> **Required task**: From the article on Roman F. Klick's wartime letters, rewrite the part starting with "In his conversational" and going on through "for commissary goods.", changing "cornflakes" to "oatmeal".

> **Document section**:
Things have a way of working out the way we want them to, especially when a person doesn't care whether they do or not.

At 7:45 I was two blocks away from the [draft] Board Office so I took it easy. Just as I came up to the place, I saw our soldier boys marching off to the 'L' [Chicago's elevated train]. I nonchalantly inquired [of] one of the tear-stained bystanders if they were the 8:00 bunch. 'Yes,' he tells me. So I strode boldly forward towards the 50th Ave. 'L' making it just as the last stragglers were entering the ticket office...

Such began the wartime service and the first of more than 1,600 letters a young soldier named Roman F. Klick '55 penned over three years of service in the U.S. Army during World War II. Klick wrote most of the letters to his Aunt Clara, who raised him from the age of 6 months, when his mother died.

A company clerk with a job in the personnel office, Klick seldom found himself in danger, but he wrote of the experiences --- both new and mundane --- that filled his time away from home in Cicero, Ill., beginning at age 22. The young soldier wrote at least one letter each day and sometimes as many as three between November 1942 and January 1946. Klick, now of Oak Brook, Ill., spent much of the war stationed in Guadalcanal, the Philippines and Japan.

In his conversational style, Klick chronicles the everyday details of his new life: a soldier's breakfast (cornflakes, grapefruit, pancakes, coffee and pork chops), the changing scenery he passes during his tour, and his efforts to stick to a budget for commissary goods.

Preparing for a career as a history teacher when he was drafted in 1942, Klick thought he would someday draw on his letters to write a book and so decided to send carbon copies of each to his aunt for safekeeping. But by the time the conflict ended, he had attained the rank of personnel sergeant major and decided on a business career.

In one of his last letters, he expresses his desire to enroll at Northwestern University, where he began his managerial studies the week after returning home in 1946.

Roman F. Klick, circa 1942  
Roman F. Klick, circa 1942  

While Klick worked variously as a controller for an automotive rubber manufacturer, and in administrative positions with a printing company and an architectural firm, the letters home remained safe, first in his Aunt Clara's possession, and then with another aunt after Clara Klick died. When flooding destroyed Klick's own collection of the letters he had received during his wartime service, he was relieved that his aunt had demonstrated the foresight to store them in the attic instead of the basement, where he had stored his.

In 2002 Klick finally heeded a call from his youngest son to create computer files of the letters, most written on Victory Mail --- full-size sheets of paper that were first censored and then microfilmed before being shrunk in size and shipped back to the States. When finished, Klick will submit digital versions of his entire collection to the Library of Congress' Veterans History Project, an effort to preserve stories of ordinary people who fought the wars of the 20th century. If all proceeds smoothly, he says he hopes to complete the project early this year.

Confined by carpal tunnel syndrome to a hunt-and-peck style of typing, Klick for months spent hours daily on the painstaking transcription, using a magnifying glass to pinpoint questionable words. Some 31 volunteers have aided him in the effort, including four from the Kellogg Alumni Club of Chicago.

> **Records shown**:

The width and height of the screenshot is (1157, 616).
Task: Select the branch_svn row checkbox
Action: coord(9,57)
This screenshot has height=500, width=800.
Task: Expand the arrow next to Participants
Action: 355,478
---
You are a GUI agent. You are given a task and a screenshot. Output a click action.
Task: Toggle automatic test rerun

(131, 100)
---
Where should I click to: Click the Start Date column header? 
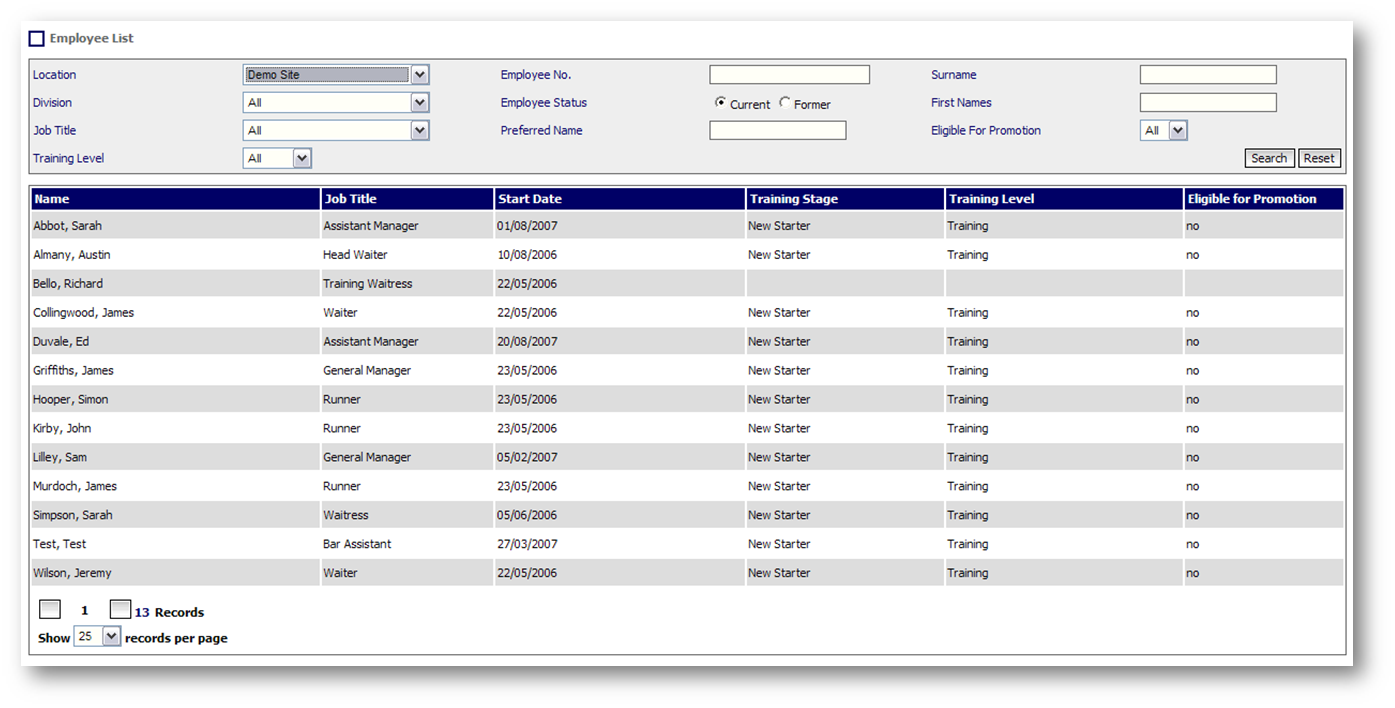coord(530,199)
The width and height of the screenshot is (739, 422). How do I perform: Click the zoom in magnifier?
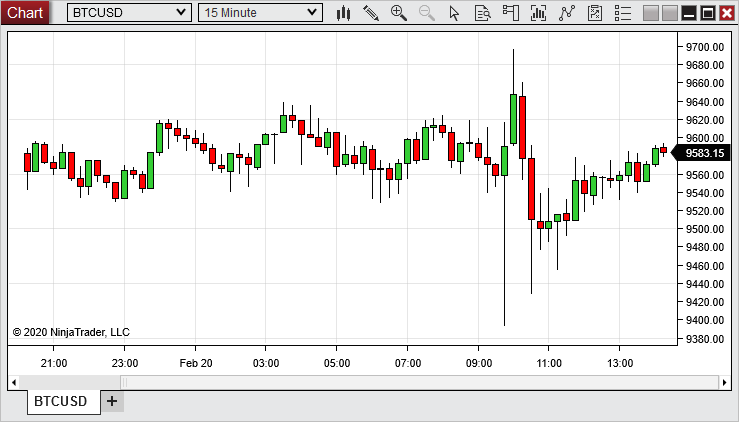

> **Task solution**:
In his conversational style, Klick chronicles the everyday details of his new life: a soldier's breakfast (oatmeal, grapefruit, pancakes, coffee and pork chops), the changing scenery he passes during his tour, and his efforts to stick to a budget for commissary goods.